* Task list
1. According to the passage on the Kissing Point fortification, who designed the battery and supervised its construction?
2. Write the next part of the passage on the Kissing Point fortification, starting after its final sentence.

* Passage provided
------------------------------------------------

The Kissing Point fortification is important in demonstrating the principal characteristics of a nineteenth century coastal battery, of which there were only four built in Queensland (three extant, one demolished), and remain a significant demonstration of the State's pre-aviation military strategy and technology. The surviving fabric provides a snapshot of this period of international conflict and the approach to coastal defence of the newly self-governing colonies of Australia. The battery at Kissing Point retains its relevant, original parts - two gun emplacements, an underground magazine, depression range finder locations, a lookout, casemate store rooms, a machine gun position, and a manning parade ground. Also remaining uncompromised is the relationship between these elements enclosed within an embanked, seaward parapet and a landward retaining wall, and the panoramic views of the wider littoral and marine landscape, which was an essential component of its defensive purpose.

The Kissing Point fortification is an important example of the work of the designer and construction supervisor, Major Edward Druitt RE, who made a significant contribution to the defence of Queensland in the late nineteenth century as a military engineer engaged on this installation, and others on Magazine and Thursday Islands. In addition the place is an important example of the strategic defence planning work of Lieutenant-Colonel PH Scratchley who implemented the ideas central to the 1877 scheme of defence for Queensland devised by Sir WFD Jervois and himself, and later extended them when he advised specific measures for the defence of Townsville including fortification of Kissing Point. These recommendations were made to the Queensland government at a time when all the Australian colonies had to defend themselves without the aid of Imperial garrisons against a number of potential threats in the Pacific region. Scratchley played a key role in this national system of coastal defence.

The place is important because of its aesthetic significance.

Kissing Point belongs to a coastal landscape of granite outcrops, headlands and hills around Townsville, which forms a backdrop to the Great Barrier Reef Natural World Heritage Area, a vast territory of scenery recognised internationally for its biological, zoological and geological qualities. The wide-ranging views the fortification affords north-west to Cape Pallarenda, west to Magnetic Island and south-east over Cleveland Bay and the harbour to Mount Elliot have been valued by generations of visitors to the site. It has also displayed landmark qualities for people who have appreciated the Point from other vantage points around Townsville and Cleveland Bay since early in the settlement's history.

------------------------------------------------

* Input data
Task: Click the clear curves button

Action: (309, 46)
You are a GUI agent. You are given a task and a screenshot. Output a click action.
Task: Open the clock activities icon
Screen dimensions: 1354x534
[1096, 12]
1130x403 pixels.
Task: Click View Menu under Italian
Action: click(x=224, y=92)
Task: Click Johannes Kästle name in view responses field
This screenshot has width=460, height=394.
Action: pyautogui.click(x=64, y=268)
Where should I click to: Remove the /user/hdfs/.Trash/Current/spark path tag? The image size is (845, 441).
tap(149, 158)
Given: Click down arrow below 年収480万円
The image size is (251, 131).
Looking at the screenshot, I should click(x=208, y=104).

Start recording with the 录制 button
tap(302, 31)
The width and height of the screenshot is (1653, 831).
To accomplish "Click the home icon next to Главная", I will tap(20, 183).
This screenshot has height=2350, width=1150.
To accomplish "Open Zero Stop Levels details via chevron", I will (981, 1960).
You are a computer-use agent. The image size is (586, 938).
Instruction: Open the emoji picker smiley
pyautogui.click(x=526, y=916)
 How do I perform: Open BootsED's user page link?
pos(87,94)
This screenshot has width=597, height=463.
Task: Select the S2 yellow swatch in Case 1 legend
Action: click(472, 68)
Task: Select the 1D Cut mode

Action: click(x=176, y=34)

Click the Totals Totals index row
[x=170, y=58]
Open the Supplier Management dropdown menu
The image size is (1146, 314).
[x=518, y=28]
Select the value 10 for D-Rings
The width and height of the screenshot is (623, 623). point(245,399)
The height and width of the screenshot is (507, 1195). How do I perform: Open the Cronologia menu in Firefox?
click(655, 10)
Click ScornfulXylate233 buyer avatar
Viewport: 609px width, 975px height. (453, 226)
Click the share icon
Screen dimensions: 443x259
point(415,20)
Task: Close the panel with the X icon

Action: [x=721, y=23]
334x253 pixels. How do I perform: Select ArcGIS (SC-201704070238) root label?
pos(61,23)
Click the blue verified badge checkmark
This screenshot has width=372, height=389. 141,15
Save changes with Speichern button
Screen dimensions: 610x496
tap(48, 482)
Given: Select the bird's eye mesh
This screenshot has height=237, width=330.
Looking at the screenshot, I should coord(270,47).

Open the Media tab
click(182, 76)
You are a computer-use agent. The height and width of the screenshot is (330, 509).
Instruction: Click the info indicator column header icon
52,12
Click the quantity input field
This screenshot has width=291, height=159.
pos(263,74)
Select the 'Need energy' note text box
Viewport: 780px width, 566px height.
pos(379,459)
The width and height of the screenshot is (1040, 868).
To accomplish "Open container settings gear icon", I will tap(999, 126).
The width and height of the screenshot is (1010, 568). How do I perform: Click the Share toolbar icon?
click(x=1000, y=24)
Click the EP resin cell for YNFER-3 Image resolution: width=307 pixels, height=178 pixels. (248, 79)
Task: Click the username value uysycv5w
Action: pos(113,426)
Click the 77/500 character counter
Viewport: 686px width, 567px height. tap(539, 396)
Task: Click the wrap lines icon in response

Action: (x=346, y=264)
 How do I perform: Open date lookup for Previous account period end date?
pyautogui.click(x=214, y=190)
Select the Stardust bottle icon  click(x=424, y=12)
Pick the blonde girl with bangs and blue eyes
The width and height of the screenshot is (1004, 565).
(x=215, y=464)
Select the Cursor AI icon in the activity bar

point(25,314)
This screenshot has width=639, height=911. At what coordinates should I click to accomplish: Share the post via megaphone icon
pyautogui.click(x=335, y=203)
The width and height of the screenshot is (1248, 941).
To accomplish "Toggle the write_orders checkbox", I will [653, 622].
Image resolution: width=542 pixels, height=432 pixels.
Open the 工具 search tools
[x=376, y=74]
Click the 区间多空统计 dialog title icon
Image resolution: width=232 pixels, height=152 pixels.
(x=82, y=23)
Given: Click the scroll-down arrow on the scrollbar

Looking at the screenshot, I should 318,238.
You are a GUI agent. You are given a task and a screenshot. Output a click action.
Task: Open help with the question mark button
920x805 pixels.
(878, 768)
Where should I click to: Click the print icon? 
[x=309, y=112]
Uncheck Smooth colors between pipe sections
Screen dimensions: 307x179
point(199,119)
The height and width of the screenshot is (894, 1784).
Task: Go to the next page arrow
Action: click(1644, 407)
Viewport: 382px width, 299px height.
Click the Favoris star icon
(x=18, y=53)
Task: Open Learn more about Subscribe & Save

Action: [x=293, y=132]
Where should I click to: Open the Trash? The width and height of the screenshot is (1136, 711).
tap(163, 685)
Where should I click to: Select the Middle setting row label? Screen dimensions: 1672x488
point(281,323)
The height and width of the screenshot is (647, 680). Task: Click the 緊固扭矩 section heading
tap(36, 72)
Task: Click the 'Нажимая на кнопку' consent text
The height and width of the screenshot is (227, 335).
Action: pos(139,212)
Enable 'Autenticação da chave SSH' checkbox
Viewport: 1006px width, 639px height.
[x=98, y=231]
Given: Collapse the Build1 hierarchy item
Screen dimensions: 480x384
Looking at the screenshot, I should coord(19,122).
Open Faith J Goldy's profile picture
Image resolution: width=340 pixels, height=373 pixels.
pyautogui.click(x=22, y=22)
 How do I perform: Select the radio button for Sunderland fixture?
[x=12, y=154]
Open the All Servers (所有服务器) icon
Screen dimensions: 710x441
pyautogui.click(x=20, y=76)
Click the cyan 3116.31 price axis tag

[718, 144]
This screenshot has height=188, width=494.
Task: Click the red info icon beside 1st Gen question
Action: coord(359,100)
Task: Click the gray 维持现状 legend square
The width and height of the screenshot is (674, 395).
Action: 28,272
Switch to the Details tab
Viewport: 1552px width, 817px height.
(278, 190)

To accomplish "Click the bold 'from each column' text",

------------------------------------------------

* Responses to the exercise
1. Major Edward Druitt RE

2.
The place has a strong or special association with a particular community or cultural group for social, cultural or spiritual reasons.

Kissing Point fortification and Jezzine Barracks have strong associations for both the military and civilian communities of Townsville as a source of security and pride, evident since the earliest annual encampments held at the site in the late 1880s. These associations also are bound up in the aesthetic appeal of its location and the 45 km range of views afforded across the city to Castle Hill, and over Cleveland Bay and Rowes Bay. This community attachment to the place was evidenced by widespread concern after the site was identified for disposal in 1997 and the widely supported public campaign that resulted in the transfer of the place to the Townsville City Council in trust in 2009, specifically for public use and benefit.

The place has a special association with the life or work of a particular person, group or organisation of importance in Queensland's history.

The Kissing Point fortification, the Jezzine Barracks P1 huts and its parade ground taken together are significant for their almost continuous association with the Kennedy Regiment, one of Queensland's oldest military units. First formed in 1886 in Townsville; it continued with one designation or another within the Federation-era Queensland militia forces; then contributed members to the two Imperial Forces that served in World Wars I and II and who garnered battle honours during both conflicts, later operated as a battalion and briefly as a company of the Australian Army, and was headquartered at the Barracks from 1947 until 2007.